- Campaigning in Equatorial Guinea began yesterday for the 29 November presidential elections. President Teodoro Obiang Nguema is challenged by opposition leader Plácido Micó Abogo, the latter having few illusions he will be given a fair chance.
President Obiang, in total power since toppling his uncle in 1979, surprised everybody on 15 October when calling for anticipated elections to be held already on 29 November.
Since then, the Equatoguinean government has been in a hurry to promote the country internationally as a functional democracy. Campaigns targeted against Europe and Africa have included the sudden pardoning and freeing of British and South African mercenaries that stood behind an alleged coup in 2004.
In Washington, the Equatoguinean Embassy is actively promoting the election process as an exercise in democracy. "The government of Equatorial Guinea is committed to holding fair and democratic elections," Eqautoguinean Ambassador Purificación Angue Ondo said in a widely distributed statement today.
"As part of our reform efforts we aim to ensure all voices are heard. We view open access of the media to political candidates as crucial in this process. We are committed to ensuring all of our candidates are able to exercise their right to speak to the press," Mr Angue added.
The influential Washington PR agency Qorvis has been hired by the Equatoguinean government to make sure the message of democracy reaches US policy-makers. The message today distributed by Qorvis assures that "the country has undertaken an ambitious effort to ensure an open election process."

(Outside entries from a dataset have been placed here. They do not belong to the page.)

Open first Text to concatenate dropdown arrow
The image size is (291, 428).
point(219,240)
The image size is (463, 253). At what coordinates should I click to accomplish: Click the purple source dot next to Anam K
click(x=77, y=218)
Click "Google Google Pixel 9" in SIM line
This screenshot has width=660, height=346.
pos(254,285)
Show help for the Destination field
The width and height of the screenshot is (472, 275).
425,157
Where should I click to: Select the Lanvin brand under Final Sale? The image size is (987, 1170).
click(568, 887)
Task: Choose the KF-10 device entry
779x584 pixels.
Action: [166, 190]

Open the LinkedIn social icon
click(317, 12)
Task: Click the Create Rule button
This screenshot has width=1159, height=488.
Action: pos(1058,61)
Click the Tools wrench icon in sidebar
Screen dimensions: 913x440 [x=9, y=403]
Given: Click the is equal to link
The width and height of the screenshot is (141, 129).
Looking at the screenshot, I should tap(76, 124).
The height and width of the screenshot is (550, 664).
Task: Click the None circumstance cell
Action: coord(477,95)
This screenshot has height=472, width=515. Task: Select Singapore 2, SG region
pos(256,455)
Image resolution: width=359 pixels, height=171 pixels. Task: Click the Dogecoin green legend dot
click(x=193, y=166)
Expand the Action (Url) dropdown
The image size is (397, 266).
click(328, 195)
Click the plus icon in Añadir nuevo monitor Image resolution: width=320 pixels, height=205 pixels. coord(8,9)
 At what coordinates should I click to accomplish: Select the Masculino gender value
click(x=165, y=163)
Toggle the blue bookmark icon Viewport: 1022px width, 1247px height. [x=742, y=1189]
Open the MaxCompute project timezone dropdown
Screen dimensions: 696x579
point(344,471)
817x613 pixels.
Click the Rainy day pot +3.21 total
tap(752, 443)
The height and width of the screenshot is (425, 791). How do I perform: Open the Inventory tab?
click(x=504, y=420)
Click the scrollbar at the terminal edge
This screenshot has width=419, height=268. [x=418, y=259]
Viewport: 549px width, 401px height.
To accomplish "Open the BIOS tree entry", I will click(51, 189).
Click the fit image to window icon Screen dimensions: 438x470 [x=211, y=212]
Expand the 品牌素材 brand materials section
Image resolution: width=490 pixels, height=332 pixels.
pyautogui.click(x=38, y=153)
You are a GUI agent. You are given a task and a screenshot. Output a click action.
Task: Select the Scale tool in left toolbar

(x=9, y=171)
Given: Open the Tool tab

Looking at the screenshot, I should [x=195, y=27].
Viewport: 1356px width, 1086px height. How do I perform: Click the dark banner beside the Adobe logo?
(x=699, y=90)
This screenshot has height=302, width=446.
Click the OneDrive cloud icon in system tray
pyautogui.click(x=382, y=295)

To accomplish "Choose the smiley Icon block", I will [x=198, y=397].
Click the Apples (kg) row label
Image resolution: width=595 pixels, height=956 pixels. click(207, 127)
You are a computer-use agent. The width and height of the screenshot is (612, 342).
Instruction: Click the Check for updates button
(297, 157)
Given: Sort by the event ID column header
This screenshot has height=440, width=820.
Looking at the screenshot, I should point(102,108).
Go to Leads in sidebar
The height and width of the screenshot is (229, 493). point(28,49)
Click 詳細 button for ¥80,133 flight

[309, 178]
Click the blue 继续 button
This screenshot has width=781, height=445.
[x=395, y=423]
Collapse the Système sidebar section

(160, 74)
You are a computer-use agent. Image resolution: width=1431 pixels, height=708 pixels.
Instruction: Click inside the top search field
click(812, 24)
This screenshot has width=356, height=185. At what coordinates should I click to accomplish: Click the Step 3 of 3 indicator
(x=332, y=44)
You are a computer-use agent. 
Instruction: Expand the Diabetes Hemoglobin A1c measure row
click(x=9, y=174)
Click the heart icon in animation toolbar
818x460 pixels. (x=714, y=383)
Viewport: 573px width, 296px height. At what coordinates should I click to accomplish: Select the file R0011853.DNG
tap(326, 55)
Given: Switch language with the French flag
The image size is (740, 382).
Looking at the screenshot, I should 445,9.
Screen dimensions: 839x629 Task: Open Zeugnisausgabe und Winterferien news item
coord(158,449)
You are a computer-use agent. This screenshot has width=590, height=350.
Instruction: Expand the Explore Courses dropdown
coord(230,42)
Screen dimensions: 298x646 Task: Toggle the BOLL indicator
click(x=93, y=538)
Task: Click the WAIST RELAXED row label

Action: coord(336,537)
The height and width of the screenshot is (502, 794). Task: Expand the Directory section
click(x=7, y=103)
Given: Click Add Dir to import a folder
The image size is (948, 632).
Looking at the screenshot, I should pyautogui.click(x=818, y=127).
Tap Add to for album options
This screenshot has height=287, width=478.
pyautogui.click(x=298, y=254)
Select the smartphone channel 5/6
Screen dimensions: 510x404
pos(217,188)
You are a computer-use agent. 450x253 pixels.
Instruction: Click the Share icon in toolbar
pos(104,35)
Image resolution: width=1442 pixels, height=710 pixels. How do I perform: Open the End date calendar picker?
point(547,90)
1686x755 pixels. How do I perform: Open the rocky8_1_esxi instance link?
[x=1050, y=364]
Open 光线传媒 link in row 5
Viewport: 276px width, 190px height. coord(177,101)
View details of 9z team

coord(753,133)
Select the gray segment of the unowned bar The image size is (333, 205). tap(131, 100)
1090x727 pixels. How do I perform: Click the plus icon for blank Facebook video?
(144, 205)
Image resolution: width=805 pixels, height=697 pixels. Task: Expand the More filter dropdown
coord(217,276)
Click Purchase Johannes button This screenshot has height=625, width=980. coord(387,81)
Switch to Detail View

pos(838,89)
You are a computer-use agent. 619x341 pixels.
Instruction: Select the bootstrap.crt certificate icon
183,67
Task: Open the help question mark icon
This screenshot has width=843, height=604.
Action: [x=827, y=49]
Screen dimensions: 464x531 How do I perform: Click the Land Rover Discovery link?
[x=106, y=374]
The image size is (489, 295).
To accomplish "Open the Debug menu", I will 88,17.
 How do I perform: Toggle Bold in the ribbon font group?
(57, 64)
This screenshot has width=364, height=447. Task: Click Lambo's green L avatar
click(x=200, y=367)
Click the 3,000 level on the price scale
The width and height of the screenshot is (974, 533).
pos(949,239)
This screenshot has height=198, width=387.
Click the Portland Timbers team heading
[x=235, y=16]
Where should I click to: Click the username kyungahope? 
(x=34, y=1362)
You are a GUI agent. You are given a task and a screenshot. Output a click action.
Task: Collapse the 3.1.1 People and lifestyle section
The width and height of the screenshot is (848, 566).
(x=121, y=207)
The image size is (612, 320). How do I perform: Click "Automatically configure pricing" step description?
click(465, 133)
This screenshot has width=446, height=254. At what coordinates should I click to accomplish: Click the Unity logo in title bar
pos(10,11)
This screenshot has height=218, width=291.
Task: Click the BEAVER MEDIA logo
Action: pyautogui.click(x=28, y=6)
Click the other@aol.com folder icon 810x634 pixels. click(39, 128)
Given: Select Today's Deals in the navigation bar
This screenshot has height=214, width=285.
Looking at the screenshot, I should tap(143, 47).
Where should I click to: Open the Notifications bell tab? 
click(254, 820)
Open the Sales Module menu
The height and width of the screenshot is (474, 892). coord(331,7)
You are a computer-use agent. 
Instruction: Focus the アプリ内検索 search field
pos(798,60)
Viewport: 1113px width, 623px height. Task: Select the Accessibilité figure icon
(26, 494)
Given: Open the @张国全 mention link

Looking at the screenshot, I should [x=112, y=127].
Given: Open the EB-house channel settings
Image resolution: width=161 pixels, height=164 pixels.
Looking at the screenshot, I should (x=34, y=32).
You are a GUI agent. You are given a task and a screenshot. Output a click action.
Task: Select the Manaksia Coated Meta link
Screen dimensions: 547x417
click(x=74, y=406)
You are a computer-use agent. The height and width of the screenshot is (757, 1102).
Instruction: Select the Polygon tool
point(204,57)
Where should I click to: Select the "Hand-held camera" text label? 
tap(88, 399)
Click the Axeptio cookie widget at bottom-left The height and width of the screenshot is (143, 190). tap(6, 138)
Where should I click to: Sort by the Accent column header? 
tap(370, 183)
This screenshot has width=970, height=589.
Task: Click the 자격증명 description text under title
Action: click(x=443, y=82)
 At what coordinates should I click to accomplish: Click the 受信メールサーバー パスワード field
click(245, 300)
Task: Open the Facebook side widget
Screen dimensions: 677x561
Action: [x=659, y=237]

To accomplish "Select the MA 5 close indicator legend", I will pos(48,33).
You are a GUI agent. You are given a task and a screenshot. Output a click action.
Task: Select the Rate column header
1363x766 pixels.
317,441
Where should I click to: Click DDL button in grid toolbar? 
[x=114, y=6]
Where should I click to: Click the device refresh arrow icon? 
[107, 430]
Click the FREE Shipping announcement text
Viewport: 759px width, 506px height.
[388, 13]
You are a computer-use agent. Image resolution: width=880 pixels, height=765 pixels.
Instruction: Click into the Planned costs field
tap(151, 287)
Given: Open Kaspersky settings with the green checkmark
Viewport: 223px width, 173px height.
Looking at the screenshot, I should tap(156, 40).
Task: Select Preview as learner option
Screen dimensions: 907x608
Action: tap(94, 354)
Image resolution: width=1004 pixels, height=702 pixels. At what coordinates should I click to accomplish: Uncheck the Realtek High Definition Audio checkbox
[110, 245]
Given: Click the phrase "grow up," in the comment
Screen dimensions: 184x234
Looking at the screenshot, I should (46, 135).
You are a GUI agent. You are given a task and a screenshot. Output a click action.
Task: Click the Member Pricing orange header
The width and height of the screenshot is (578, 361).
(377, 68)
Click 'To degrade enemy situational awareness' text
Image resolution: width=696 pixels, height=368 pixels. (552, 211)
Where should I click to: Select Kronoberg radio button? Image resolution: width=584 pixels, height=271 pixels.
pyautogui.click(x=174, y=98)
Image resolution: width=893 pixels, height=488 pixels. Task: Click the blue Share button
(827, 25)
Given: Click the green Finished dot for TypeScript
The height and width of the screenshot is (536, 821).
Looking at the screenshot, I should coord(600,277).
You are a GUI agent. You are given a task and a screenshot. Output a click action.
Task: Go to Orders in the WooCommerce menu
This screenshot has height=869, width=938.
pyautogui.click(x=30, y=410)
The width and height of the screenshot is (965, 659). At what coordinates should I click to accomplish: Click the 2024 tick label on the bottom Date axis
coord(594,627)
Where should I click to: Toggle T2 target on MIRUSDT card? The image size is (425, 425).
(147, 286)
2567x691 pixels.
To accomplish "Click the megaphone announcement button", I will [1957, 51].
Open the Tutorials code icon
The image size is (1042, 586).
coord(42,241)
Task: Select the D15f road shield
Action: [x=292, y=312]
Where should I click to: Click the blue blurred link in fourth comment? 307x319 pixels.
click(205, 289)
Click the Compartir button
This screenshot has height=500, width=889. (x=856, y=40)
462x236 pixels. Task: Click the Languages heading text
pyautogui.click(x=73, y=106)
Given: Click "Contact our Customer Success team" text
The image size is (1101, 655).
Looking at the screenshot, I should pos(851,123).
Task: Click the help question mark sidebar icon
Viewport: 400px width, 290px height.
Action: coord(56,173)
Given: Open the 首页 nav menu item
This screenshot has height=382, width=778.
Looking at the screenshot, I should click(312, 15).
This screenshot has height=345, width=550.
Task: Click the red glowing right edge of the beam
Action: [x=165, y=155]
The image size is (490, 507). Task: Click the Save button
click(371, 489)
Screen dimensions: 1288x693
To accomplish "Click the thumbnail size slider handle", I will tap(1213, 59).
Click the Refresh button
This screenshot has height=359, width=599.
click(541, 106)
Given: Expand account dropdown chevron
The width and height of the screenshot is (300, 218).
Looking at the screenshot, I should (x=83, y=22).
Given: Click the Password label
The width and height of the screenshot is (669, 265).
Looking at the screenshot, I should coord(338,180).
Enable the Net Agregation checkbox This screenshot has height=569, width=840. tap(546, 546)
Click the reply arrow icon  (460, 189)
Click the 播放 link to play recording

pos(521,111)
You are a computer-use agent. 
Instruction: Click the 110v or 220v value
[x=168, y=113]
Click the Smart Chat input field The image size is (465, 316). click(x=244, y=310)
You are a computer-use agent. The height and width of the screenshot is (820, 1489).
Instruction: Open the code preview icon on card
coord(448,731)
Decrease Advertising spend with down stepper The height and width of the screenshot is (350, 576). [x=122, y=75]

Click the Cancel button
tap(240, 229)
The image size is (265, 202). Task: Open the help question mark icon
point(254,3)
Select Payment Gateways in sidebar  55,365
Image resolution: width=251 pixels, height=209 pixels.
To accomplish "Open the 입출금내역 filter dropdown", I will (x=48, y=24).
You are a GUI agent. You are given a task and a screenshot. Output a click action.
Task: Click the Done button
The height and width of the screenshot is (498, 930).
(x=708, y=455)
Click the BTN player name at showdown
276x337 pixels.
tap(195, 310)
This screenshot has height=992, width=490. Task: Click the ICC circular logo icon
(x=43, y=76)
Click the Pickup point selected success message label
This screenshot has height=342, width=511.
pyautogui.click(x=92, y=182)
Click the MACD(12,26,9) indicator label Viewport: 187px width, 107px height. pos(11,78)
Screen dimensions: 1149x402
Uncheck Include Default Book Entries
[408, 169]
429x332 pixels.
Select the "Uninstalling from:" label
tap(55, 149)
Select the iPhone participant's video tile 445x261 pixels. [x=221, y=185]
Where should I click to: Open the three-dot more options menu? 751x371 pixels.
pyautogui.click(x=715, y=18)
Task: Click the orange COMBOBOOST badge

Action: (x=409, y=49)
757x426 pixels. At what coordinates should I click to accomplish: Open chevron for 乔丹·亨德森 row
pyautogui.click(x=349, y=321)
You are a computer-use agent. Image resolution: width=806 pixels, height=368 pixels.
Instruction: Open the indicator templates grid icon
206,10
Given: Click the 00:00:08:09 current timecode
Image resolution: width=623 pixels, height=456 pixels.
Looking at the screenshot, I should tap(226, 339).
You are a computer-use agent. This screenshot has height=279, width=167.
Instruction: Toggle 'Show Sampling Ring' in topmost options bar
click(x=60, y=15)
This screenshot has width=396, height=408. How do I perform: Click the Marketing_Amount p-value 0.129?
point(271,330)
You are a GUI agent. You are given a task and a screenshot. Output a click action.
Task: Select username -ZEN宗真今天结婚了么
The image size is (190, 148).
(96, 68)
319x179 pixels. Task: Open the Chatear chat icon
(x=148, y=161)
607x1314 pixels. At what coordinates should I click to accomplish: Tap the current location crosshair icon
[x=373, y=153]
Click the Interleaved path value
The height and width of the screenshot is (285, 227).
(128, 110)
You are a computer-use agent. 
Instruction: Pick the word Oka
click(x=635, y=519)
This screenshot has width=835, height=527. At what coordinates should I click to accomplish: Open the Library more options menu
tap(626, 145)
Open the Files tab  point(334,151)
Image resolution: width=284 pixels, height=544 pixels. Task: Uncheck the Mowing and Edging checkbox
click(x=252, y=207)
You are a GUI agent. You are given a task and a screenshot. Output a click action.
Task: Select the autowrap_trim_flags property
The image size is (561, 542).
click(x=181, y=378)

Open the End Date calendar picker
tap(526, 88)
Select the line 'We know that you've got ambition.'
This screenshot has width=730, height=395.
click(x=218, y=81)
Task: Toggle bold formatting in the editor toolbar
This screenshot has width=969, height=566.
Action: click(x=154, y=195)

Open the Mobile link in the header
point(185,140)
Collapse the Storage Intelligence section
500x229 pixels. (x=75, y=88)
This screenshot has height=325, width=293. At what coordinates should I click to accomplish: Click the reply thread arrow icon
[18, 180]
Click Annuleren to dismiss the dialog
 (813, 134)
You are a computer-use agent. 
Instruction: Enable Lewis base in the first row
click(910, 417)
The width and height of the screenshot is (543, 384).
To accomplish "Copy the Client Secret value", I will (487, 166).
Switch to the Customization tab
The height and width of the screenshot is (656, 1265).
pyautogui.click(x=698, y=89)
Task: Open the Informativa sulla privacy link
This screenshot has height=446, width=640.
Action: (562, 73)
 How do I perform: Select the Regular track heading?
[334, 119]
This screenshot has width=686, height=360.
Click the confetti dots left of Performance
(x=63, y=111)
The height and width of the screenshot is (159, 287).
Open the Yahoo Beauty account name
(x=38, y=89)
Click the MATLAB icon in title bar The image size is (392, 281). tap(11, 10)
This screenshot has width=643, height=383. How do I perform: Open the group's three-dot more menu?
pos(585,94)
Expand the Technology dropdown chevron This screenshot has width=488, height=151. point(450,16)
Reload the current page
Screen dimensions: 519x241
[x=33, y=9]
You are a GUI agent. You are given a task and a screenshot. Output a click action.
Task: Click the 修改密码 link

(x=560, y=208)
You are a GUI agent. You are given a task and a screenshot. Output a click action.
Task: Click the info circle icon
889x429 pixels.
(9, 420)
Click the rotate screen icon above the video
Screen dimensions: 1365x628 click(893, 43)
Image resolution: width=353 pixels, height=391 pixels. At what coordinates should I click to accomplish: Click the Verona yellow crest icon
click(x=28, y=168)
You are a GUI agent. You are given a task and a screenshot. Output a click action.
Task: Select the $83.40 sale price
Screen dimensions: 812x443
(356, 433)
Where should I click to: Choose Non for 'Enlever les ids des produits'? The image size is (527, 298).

To prove that the opposition will have a fair chance, the statement adds: "Last week, chief opposition leader and candidate Placido Mico Abogo, Secretary General of the Convergence for Social Democracy (CPDS), was interviewed on the Spanish International Channel. The interview was shown during the evening news in Equatorial Guinea."
Further, government funding is equally awaiting CPDS and President Obiang's Democratic Party of Equatorial Guinea (PDGE), according to the government sponsored statement. "Similar to the legislative elections held last year, all parties running in this year's presidential election will receive public funds from the government to use for their campaigns."
The CPDS and its leader Mr Micó however are not convinced this vote will be fair. There has never been a free and fair vote in Equatorial Guinea. All the "fraud and coercion" during earlier polls, Mr Micó says in his message to voters, "has made the population lose faith in the possibility of a real alternative to government through the voting process."
The opposition party in no way agrees to the government's and its PR agents' rosy description of democracy in Equatorial Guinea. Already, they claim, fraud is being prepared by government and the CPDS has been disfavoured in the election process.
As a first step, according to the CPDS, President Obiang's candidacy was made public in all media as soon as he announced the elections. Equatoguinean media however waited for more than ten days to announce Mr Micó's candidacy after he announced it, seemingly waiting for an ok nod from the government to publish it.
A free and equilibrated access to media was out of the question already from the very start, CPDS holds. In fact, there exists no single independent media in Equatorial Guinea as all have been forced to close down. The only private media are in the hands of Obiang family members. The opposition still is not even allowed to drift even a short wave radio station, CPDS complains.
Also funding is not equal, the opposition maintains. CPDS is reacting to the costly campaigns already being aired by President Obiang in local media and internationally, including TV spots in 'Africa 24'. Furthermore, CPDS holds, Mr Obiang and his family members are filling their pockets with funds from the country's great oil wealth. Funding for the ruling PDGE is unlimited, as several reports had shown.
Worst of all, according to the CPDS, there is no way of stopping massive election fraud with the PDGE government being in full control of the census, the voting process and the counting process. There is no transparency in these processes and in particular the census is claimed to be strongly manipulated. "Yet another time, the population of Equatorial Guinea is about to lose the possibility of freely electing its President," CPDS complains.
While the CPDS has little means of promotion campaigns abroad, the party leadership last week also sent out a call to the international community, "in particular the US government and the European Union." They needed to pressurise the Malabo government to allow for opposition media and for "the establishment of an Independent National Election Commission."
And the calls to the international community by both parties seem to indicate what these anticipated elections are really about, as nobody believes the opposition will be given the slightest chance of winning. A relatively well organised poll may give President Obiang the international legitimacy he still lacks as an elder African statesman. The only open question is whether the CPDS will be able to convince the international scene that the polls are fraudulent.